(Stored data entries)

====

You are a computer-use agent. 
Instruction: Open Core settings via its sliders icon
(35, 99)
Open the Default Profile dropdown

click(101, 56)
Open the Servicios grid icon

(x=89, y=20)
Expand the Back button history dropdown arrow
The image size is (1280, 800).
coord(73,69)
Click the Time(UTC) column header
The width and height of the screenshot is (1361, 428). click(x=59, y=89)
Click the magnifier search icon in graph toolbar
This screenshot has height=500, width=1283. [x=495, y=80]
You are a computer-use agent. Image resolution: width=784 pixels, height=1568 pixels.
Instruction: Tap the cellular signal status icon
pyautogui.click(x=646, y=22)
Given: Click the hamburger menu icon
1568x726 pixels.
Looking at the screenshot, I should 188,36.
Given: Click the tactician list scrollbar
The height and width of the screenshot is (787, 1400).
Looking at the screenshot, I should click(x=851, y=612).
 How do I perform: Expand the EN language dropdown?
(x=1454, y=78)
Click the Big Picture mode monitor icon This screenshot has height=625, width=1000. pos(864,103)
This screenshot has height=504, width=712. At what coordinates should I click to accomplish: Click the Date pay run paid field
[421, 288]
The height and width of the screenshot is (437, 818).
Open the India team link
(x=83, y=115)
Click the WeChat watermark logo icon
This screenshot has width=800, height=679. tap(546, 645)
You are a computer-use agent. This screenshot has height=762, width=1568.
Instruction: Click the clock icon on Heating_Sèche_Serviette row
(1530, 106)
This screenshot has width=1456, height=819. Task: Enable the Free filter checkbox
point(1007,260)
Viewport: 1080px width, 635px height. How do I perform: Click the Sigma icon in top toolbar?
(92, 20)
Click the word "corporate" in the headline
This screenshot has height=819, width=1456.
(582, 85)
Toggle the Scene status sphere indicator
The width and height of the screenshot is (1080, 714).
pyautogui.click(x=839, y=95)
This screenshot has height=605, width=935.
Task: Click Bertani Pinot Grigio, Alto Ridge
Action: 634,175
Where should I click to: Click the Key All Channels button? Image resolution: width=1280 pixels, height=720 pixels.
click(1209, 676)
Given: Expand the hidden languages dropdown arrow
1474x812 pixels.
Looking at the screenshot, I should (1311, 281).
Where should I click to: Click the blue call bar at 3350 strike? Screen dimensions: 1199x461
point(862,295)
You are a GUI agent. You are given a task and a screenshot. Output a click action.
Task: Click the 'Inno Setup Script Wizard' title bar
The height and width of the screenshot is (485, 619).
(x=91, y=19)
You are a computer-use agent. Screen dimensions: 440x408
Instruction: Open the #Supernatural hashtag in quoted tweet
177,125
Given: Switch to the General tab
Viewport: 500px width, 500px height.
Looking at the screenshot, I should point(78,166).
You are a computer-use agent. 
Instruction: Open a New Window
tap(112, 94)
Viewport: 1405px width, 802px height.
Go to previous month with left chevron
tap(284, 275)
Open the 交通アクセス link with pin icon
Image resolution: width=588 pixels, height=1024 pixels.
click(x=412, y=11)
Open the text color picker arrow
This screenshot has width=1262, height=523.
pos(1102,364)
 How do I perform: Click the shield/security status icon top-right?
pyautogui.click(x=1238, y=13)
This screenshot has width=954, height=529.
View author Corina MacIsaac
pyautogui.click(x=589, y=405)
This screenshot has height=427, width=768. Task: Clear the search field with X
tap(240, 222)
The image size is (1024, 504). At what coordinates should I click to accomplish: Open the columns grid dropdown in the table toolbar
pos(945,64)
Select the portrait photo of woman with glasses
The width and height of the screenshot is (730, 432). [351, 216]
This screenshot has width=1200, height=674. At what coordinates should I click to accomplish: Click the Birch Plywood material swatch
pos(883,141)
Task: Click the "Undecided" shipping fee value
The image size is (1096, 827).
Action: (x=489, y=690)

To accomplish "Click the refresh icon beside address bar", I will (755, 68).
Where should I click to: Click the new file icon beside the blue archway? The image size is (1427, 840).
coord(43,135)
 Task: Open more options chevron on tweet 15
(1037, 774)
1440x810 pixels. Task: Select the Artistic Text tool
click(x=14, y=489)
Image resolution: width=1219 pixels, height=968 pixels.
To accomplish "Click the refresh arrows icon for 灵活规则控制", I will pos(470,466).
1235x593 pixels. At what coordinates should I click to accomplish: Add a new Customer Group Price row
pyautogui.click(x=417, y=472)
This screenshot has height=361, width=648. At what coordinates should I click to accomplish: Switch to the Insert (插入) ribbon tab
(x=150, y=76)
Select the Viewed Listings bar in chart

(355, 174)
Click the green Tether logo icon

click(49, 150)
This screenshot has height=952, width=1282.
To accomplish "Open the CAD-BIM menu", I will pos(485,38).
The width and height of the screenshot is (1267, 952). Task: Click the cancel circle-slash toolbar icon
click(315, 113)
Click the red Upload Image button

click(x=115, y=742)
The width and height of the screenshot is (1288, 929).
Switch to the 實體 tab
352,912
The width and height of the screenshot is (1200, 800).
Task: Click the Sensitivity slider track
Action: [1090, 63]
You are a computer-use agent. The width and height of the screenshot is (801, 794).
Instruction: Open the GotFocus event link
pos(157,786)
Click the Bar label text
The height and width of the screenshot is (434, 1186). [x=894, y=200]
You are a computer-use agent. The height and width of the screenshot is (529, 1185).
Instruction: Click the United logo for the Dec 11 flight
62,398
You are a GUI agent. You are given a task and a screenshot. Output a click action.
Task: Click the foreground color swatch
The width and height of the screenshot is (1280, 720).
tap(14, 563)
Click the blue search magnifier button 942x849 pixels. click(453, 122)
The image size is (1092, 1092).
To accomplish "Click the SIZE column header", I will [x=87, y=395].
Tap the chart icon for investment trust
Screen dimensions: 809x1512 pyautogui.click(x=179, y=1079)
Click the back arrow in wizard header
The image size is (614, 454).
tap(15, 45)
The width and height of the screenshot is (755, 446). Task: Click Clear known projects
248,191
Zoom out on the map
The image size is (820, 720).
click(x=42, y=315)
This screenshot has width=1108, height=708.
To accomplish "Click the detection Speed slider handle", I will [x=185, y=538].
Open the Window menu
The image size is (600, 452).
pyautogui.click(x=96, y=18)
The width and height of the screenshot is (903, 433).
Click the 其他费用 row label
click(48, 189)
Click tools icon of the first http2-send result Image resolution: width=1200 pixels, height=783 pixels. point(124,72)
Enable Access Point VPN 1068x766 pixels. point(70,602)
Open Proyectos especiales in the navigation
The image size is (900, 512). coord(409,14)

====

§ What is expected:
Every line from the one containing "Enable Access Point" to the close of the records must be reproduced exactly. Include both ends and nothing more.

§ Response area:
Enable Access Point VPN 1068x766 pixels. point(70,602)
Open Proyectos especiales in the navigation
The image size is (900, 512). coord(409,14)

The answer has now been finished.